Borrowing costs that are attributable to acquisition, construction or production of qualifying assets are capitalised as part of such assets. A qualifying asset is an asset that necessarily takes a substantial period of time to get ready for its intended use. All other borrowing costs are recognised as an expense in the period in which they are incurred.

i) Taxes on Income

Provision for tax for the year is made on the assessable income at the tax rate applicable to the relevant assessment year.
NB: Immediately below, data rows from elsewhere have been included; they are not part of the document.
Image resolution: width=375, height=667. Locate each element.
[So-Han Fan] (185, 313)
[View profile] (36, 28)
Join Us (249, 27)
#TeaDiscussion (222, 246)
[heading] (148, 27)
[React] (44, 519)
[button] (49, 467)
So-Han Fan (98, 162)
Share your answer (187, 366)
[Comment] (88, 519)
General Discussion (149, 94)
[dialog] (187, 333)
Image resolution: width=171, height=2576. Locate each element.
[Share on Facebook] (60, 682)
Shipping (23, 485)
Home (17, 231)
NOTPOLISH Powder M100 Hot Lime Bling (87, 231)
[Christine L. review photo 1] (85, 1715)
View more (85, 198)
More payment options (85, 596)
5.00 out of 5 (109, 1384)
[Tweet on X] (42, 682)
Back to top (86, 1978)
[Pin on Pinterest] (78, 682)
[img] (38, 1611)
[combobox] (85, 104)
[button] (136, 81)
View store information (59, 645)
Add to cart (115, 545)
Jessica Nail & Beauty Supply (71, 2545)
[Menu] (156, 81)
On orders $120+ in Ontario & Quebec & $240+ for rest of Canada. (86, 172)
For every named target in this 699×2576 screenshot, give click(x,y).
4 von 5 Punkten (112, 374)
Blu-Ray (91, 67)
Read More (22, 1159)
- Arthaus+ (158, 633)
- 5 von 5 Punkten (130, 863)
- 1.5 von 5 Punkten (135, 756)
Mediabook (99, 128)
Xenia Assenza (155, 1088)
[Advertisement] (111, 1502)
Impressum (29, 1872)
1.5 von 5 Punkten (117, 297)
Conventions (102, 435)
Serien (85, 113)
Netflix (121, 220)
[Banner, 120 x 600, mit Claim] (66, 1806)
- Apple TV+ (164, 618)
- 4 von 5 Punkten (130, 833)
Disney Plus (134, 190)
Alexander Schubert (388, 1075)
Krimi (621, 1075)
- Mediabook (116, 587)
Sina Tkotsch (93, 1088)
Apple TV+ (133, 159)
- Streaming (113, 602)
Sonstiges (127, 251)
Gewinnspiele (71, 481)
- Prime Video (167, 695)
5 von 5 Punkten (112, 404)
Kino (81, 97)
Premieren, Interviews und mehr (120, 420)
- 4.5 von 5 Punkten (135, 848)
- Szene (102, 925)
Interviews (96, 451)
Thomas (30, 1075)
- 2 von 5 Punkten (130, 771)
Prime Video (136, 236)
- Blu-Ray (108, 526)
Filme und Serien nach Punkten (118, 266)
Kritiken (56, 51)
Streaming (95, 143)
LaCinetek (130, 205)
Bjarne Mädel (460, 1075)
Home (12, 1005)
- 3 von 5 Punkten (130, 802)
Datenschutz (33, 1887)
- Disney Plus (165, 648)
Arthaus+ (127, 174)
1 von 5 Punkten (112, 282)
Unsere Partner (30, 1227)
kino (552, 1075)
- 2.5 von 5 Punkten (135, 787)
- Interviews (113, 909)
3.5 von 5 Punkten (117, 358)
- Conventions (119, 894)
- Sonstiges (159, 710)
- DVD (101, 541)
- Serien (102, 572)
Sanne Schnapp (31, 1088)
Deferred tax is recognised, subject to the consideration of prudence, on timing differences, being the difference between taxable income and accounting income that originate in one period and are capable of reversal in one or more subsequent periods.

j) Impairment of assets

The Company assesses at each Balance Sheet date whether there is any indication that an asset may be impaired. If any such indication exists, the Company estimates the recoverable amount of the asset. The recoverable amount is higher of the asset’s net selling price or estimated future cash flows which are discounted to their present value based on appropriate discount rates. If such recoverable amount of the asset or recoverable amount of the cash generating unit to which the asset belongs is less than its carrying amount, the carrying amount is reduced to its recoverable amount. The reduction is treated as an impairment loss and is recognised in the Profit and Loss Account. If at the Balance Sheet date there is an indication that if a previously assessed impairment loss no longer exists, the recoverable amount is reassessed and the asset is reflected at the recoverable amount.

k) Warranty

A provision is recognised for expected warranty claims on products sold during the last one year, based on past experience of level of repairs and returns. It is expected that this cost will be incurred by the end of the next financial year. Assumptions used to calculate the provision for warranties are based on current sales level and current information available about returns.

l) Provisions for contingent liabilities

The Company recognises a provision when there is a present obligation as a result of a past event that probably requires an outflow of resources and a reliable estimate can be made of the amount of the obligation. A disclosure for a contingent liability is made when there is a possible obligation or a present obligation that may, but probably will not, require an outflow of resources. Where there is a possible obligation or a present obligation that the likelihood of outflow of resources is remote, no provision or disclosure is made.